TASK DIRECTIONS
Update the part of the listing starting at the line containing "has height=1050, width=988." and ending at the line containing "(x=848, y=437)" by changing "computer-use agent" to "desktop agent" and leaving everything else as it is. Return only those lines.

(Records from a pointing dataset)

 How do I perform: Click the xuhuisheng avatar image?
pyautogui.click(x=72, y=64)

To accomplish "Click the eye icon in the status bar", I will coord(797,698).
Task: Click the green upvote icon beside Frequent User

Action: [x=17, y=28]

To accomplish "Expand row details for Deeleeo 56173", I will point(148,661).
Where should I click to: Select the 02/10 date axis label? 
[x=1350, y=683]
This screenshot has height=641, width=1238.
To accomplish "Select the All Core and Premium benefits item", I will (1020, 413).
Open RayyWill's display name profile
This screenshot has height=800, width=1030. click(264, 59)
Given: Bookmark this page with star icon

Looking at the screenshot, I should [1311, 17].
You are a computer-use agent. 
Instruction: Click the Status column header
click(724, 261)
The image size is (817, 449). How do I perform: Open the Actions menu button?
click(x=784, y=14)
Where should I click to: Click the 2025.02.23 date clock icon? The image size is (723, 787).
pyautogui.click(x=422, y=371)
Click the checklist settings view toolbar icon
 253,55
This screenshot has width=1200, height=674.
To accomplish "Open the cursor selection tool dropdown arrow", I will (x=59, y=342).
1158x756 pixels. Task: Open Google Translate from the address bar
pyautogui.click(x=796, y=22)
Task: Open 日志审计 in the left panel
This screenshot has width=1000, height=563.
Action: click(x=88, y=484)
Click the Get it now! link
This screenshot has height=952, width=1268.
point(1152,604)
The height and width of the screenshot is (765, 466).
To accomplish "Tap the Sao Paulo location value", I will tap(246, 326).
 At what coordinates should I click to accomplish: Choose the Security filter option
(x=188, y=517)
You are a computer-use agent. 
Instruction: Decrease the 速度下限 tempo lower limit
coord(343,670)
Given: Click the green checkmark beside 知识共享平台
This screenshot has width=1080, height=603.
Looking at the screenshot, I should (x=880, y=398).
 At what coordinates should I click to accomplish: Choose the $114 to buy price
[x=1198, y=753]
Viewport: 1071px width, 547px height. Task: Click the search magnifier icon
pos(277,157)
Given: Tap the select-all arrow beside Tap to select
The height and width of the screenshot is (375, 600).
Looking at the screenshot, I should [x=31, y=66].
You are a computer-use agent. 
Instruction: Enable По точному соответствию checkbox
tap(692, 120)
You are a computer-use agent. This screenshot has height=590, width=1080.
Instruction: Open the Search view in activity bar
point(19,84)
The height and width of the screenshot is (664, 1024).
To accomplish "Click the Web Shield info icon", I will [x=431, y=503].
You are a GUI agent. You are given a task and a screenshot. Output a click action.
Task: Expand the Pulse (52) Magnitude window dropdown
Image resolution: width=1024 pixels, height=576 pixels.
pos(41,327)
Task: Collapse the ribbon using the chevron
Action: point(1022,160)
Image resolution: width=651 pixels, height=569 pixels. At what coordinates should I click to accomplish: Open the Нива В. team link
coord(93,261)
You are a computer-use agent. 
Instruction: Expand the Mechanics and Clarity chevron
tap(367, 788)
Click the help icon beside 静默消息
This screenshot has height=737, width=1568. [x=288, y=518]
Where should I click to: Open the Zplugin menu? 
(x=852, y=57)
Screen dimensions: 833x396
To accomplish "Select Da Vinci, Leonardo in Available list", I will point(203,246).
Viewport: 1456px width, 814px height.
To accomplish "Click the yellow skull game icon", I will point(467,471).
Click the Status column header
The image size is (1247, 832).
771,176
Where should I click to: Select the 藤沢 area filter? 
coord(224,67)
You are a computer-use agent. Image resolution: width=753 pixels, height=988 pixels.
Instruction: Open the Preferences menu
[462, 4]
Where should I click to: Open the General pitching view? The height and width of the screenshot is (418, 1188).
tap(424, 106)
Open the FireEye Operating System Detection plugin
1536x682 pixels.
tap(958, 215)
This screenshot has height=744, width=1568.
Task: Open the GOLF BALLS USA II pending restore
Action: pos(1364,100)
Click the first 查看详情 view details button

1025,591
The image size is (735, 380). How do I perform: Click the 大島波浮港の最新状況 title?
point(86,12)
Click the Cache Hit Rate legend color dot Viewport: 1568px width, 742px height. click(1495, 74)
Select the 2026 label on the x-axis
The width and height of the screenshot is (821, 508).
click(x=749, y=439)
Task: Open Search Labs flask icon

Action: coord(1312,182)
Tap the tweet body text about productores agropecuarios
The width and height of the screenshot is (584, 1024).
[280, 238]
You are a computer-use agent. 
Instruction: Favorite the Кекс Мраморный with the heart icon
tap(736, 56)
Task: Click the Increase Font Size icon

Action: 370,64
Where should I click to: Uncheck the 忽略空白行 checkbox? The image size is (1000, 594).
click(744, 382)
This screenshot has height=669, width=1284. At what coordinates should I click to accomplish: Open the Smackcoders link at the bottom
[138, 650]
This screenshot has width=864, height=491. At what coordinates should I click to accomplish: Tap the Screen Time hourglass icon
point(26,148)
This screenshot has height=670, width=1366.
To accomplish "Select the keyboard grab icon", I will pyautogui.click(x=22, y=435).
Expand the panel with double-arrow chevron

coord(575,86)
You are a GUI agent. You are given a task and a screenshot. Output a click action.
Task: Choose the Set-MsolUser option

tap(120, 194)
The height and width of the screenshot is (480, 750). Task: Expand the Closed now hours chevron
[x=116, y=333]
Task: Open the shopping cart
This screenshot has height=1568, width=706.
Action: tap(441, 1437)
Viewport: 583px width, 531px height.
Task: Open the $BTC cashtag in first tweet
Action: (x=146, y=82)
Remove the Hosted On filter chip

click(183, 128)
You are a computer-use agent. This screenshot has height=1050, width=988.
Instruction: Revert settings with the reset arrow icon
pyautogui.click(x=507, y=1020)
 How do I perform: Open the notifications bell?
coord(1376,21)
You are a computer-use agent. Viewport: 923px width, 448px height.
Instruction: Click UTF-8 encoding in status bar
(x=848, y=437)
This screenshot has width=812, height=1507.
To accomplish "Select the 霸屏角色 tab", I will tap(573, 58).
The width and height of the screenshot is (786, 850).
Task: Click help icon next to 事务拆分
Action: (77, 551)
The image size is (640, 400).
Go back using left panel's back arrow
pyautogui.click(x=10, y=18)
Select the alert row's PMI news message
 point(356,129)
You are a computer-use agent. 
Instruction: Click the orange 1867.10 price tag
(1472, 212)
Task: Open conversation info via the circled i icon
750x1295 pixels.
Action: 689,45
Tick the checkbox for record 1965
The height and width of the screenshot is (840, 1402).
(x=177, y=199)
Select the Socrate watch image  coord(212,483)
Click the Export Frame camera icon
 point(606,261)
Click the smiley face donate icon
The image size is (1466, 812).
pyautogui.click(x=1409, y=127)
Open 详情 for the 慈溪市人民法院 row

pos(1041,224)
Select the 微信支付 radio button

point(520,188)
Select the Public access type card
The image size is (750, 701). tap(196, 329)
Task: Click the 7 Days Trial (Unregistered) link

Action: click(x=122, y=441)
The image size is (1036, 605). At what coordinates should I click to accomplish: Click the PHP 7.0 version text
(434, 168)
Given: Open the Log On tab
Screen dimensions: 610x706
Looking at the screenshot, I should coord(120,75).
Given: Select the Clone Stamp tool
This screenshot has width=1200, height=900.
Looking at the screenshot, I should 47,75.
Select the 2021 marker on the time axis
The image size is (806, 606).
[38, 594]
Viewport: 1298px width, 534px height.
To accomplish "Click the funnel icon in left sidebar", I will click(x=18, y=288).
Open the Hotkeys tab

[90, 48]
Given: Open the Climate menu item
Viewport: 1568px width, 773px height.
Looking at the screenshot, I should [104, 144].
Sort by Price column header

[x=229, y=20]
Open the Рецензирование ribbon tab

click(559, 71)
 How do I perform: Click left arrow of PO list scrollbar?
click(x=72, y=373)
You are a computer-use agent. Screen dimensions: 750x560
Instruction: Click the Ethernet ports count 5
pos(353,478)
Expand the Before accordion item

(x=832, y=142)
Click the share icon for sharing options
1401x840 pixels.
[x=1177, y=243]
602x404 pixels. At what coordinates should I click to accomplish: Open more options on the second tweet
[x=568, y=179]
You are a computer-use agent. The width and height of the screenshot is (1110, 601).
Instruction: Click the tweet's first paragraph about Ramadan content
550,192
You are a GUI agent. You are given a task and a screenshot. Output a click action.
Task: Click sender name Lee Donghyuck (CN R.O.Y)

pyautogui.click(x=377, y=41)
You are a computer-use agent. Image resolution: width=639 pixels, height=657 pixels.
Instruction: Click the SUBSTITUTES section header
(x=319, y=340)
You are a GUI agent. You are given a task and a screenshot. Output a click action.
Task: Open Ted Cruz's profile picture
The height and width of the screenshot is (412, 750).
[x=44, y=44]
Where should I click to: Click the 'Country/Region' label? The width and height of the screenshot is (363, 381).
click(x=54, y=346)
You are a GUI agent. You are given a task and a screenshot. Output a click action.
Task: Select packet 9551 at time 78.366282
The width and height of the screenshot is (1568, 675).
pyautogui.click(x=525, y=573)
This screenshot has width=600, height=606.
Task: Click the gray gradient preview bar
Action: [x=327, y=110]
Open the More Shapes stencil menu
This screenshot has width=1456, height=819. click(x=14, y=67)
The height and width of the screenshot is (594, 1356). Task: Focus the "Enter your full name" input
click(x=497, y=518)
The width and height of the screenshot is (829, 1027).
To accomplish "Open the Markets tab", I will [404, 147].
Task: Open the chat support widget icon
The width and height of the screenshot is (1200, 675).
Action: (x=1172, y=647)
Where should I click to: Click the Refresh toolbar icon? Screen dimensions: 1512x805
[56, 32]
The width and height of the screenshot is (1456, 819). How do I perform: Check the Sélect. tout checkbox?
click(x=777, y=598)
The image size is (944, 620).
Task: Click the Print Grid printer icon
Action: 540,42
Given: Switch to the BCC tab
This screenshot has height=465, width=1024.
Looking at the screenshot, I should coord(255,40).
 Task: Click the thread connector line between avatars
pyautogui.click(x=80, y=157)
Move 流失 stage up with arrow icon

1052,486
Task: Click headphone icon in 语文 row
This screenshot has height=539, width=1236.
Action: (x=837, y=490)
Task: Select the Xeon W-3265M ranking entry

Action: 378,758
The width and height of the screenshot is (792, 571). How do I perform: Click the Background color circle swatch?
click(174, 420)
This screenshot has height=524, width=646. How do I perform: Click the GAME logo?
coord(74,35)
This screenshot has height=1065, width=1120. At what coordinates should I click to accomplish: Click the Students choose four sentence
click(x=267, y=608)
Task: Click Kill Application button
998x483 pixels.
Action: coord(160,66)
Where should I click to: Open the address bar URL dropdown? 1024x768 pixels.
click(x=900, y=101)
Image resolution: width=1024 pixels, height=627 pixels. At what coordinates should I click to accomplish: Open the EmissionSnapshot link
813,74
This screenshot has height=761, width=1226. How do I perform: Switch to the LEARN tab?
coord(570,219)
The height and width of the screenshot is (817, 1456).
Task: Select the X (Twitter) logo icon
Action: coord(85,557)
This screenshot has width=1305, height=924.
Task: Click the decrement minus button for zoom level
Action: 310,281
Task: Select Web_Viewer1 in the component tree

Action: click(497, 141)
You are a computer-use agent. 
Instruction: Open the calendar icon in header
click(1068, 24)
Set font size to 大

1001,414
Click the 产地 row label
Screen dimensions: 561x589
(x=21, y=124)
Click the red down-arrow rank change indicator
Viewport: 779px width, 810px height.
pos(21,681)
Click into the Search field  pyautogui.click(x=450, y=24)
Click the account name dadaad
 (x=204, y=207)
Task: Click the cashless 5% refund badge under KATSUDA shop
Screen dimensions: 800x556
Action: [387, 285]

FULL RESPONSE
You are a desktop agent. This screenshot has height=1050, width=988.
Instruction: Revert settings with the reset arrow icon
pyautogui.click(x=507, y=1020)
 How do I perform: Open the notifications bell?
coord(1376,21)
You are a desktop agent. Viewport: 923px width, 448px height.
Instruction: Click UTF-8 encoding in status bar
(x=848, y=437)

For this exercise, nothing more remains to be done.